Information supplied START

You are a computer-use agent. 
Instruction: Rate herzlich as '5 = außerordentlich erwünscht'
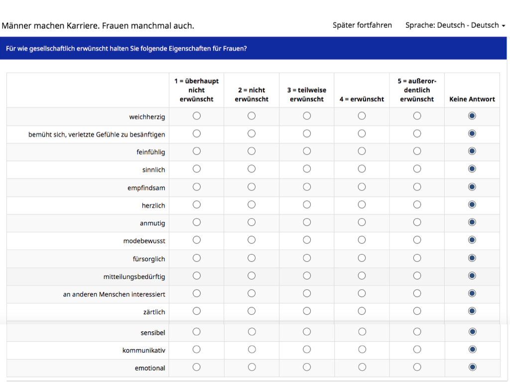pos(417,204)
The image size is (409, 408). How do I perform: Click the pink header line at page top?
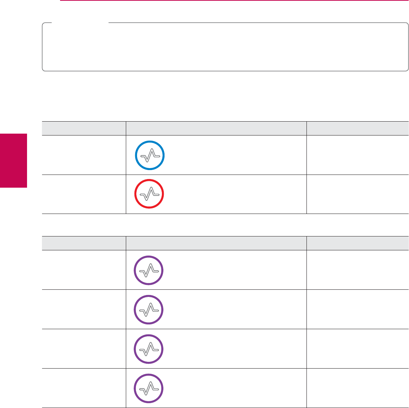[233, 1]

Information supplied END
Information supplied START

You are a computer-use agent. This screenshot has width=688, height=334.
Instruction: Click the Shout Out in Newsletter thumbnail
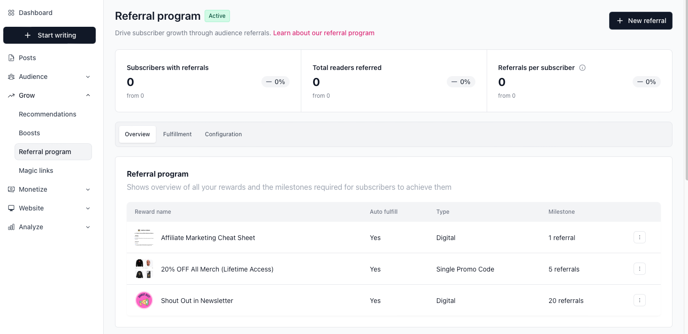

Information supplied END

Task directions
Across the records, count each line that holds the string "agent". Respond with the number only.

Finished exercise
2